Под Ярославлем жила Тонина тетка, сестра Ильи Николаевича, и он, конечно, увез дочь туда, в глушь, в провинцию, подальше от молодого опасного человека. Совсем как в старинных романах о несчастной, преступной любви.

Баженов и сам взял бы отпуск и уехал куда-нибудь разгонять тоску, но уже был декабрь, конец года, и до сдачи нового дома оставались недели. С утра и до ночи он был на площадке, помогал, подгонял, спасал план, работал так, что без сил засыпал в автобусе или в метро по дороге домой.

И работа отчасти спасала; иногда ему даже казалось, что все уже позади, все забыто и уже начинается какая-то светлая, бездумная, покойная жизнь.

Но такие голубые минуты случались нечасто. К тому же кроме работы был и свой дом, своя комнатка, тишина, одиночество, долгая зимняя ночь. И если правда, что страдания очищают человека, то в эти ночи и дни душа его стала, наверное, чиста и прозрачна, как капля родниковой воды. И странные, незнакомые мысли являлись ему. Почему, думал он, все так сложилось, что их разлучило? Должна же всему быть причина.

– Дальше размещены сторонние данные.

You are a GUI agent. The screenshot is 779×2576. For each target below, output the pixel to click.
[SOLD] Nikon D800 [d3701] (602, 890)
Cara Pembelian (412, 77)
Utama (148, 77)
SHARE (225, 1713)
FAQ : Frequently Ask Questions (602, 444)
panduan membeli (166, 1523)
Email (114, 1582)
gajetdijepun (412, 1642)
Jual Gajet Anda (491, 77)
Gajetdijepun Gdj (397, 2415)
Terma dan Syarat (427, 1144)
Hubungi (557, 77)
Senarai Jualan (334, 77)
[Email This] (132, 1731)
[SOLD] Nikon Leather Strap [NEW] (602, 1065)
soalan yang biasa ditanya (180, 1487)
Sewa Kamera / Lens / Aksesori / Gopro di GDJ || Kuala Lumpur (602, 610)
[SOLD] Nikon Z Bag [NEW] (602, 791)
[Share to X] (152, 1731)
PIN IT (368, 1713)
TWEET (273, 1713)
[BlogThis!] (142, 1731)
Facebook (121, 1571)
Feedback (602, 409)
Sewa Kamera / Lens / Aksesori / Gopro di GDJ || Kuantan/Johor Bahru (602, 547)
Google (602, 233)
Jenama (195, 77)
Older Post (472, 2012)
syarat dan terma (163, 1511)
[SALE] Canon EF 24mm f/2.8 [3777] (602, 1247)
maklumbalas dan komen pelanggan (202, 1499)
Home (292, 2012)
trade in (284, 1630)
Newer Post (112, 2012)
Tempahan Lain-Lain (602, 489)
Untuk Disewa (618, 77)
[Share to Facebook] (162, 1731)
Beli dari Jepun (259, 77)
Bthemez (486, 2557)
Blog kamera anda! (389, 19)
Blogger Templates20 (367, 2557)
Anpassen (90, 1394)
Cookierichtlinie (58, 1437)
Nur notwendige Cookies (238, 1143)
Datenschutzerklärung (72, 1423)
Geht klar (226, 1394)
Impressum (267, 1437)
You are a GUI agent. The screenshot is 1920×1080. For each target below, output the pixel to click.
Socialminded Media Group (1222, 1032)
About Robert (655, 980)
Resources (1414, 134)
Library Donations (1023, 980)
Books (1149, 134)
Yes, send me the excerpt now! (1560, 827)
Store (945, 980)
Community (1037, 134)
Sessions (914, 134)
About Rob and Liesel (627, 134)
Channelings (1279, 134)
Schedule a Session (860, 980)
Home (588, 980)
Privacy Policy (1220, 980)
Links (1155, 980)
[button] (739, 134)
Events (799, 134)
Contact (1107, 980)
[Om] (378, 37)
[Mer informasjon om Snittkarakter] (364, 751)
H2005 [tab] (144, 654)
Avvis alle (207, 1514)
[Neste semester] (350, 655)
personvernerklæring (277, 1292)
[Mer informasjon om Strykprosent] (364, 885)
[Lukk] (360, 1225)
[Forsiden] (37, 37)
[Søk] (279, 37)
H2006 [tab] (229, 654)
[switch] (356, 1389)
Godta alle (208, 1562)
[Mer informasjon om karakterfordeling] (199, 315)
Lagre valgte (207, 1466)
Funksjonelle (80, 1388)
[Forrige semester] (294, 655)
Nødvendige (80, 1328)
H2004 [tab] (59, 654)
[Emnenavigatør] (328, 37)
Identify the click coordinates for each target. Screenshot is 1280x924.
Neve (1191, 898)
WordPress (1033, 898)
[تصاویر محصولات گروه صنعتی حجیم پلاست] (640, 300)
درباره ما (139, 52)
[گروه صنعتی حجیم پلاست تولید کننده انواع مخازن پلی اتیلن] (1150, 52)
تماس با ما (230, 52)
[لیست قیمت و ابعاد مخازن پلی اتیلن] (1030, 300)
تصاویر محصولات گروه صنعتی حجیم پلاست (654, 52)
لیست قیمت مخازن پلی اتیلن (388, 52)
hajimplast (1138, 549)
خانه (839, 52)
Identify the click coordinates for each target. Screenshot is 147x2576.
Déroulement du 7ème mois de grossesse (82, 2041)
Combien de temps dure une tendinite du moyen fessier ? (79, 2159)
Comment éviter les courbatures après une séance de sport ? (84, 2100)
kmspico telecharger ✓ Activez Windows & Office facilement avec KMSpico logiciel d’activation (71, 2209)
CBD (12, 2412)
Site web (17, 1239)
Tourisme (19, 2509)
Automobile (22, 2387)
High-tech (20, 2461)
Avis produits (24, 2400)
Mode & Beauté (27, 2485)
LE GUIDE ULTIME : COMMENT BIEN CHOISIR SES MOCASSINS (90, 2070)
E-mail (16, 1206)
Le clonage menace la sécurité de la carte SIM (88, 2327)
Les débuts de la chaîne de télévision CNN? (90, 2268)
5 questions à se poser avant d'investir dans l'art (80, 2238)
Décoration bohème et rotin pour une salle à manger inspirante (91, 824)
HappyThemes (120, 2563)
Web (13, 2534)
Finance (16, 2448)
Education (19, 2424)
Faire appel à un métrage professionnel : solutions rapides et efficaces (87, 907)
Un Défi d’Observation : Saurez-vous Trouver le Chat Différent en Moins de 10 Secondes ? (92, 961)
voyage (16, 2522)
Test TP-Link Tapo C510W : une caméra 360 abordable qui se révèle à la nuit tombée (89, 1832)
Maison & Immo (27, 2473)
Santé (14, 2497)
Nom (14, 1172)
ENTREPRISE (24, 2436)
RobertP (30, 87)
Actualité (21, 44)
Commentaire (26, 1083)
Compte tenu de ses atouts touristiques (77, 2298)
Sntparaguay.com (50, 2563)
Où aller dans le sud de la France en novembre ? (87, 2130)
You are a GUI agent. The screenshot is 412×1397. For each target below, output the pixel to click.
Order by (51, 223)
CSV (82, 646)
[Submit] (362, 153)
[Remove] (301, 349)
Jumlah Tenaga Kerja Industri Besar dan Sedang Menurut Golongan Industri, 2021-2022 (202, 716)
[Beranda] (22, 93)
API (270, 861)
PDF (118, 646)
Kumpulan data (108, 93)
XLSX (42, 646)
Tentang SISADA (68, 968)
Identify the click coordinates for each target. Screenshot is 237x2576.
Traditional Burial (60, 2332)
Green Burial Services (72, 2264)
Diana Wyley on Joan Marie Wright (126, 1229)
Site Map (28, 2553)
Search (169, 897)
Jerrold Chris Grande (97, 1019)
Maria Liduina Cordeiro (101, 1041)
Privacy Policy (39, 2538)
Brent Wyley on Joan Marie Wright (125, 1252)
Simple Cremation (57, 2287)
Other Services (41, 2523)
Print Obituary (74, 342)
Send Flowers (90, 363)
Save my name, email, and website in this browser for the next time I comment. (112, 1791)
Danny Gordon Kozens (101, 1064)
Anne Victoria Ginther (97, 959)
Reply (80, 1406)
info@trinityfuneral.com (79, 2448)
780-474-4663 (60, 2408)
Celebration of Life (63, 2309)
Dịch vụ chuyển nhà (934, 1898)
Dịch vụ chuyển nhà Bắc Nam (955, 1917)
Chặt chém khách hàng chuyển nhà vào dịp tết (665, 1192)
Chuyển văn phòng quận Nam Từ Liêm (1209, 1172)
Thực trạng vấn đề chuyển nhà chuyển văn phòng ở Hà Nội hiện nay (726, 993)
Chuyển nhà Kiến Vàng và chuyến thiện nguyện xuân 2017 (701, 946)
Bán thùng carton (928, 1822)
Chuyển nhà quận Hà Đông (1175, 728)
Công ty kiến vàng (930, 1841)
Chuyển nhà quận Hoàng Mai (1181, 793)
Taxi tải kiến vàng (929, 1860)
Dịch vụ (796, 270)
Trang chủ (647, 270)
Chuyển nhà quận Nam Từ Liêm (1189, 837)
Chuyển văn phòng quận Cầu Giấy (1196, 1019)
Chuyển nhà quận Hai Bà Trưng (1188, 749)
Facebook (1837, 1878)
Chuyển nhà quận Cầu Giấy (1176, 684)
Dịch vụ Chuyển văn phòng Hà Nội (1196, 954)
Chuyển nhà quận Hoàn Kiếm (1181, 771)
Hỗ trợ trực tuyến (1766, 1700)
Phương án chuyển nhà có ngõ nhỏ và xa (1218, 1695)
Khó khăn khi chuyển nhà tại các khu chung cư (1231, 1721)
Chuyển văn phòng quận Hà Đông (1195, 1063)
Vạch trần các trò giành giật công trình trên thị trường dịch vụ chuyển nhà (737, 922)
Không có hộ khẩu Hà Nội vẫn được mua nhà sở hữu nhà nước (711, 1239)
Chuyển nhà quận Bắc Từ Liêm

Может быть, думал он, все началось еще там, в сорок первом, под Выборгом, у озера Суоярви, у шоссе, где горели фашистские танки, у той последней, кровавой черты, у которой остались лишь двое: их будущие отцы. О том, что случилось тогда, знают только они. Об этом нигде, ни в каких воспоминаниях нет ни строчки, ни слова. Но все равно это где-то хранилось, и, сохранившись, через многие годы с такой сокрушающей силой ворвалось в их жизнь и в жизнь их детей.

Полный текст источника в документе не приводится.